# READING TEXT
# BW in need of help



## underwater2010 (Jun 27, 2012)

So I have set up a date between my FWH and his best friend (male) for Monday after work. Things have been a little tense lately. I am still a little up and down as I only found out about his affair 4 months ago, but I think he needs time away from me and the kids. He works hard, coaches football and cares for the kids while I work nights at the bar. His father is constantly in his ear telling him he does everything for the household and I need to step up more. I am pretty sure he needs someone outside of me and the family to talk with. Am I doing the right thing for him?


----------



## Toffer (Jan 31, 2012)

I'm a little confused.....HE cheated and HE gets a boy's night out?

Dang I married the wrong woman!


----------



## underwater2010 (Jun 27, 2012)

# DATASET RECORDS
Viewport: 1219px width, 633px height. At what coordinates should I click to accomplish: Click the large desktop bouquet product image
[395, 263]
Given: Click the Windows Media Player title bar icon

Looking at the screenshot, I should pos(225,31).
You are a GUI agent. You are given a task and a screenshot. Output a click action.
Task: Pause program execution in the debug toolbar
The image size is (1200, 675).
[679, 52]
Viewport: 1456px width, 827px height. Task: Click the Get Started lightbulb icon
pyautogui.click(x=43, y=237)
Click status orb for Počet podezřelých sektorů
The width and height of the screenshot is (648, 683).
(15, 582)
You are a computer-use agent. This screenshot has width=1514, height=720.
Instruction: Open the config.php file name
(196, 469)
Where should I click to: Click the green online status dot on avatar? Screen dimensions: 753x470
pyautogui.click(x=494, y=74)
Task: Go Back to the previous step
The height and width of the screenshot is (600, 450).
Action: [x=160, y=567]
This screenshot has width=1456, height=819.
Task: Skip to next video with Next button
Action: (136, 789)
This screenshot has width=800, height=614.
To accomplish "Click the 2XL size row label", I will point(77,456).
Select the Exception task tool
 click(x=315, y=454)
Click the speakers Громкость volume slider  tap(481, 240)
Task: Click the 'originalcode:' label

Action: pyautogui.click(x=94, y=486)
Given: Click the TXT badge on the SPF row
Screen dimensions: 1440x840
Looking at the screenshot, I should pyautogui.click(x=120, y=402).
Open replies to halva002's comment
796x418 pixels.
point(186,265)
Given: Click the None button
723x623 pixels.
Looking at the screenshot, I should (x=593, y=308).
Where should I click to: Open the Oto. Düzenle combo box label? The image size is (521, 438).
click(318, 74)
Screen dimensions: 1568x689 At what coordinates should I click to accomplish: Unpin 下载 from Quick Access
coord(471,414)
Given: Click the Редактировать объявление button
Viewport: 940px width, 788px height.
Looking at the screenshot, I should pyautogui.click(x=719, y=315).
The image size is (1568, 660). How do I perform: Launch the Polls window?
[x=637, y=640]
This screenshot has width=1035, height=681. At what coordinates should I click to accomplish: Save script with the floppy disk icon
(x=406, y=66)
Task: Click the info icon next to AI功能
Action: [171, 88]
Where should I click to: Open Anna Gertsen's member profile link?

# WHAT TO DO
Answer these questions about the forum thread:
1. According to the first post, how long ago did the writer find out about the affair?
2. Where does the first poster work at night?
3. In the reply from Toffer, what does the writer say he married?

# EXERCISE ANSWER
1. Four months ago.
2. At the bar.
3. The wrong woman.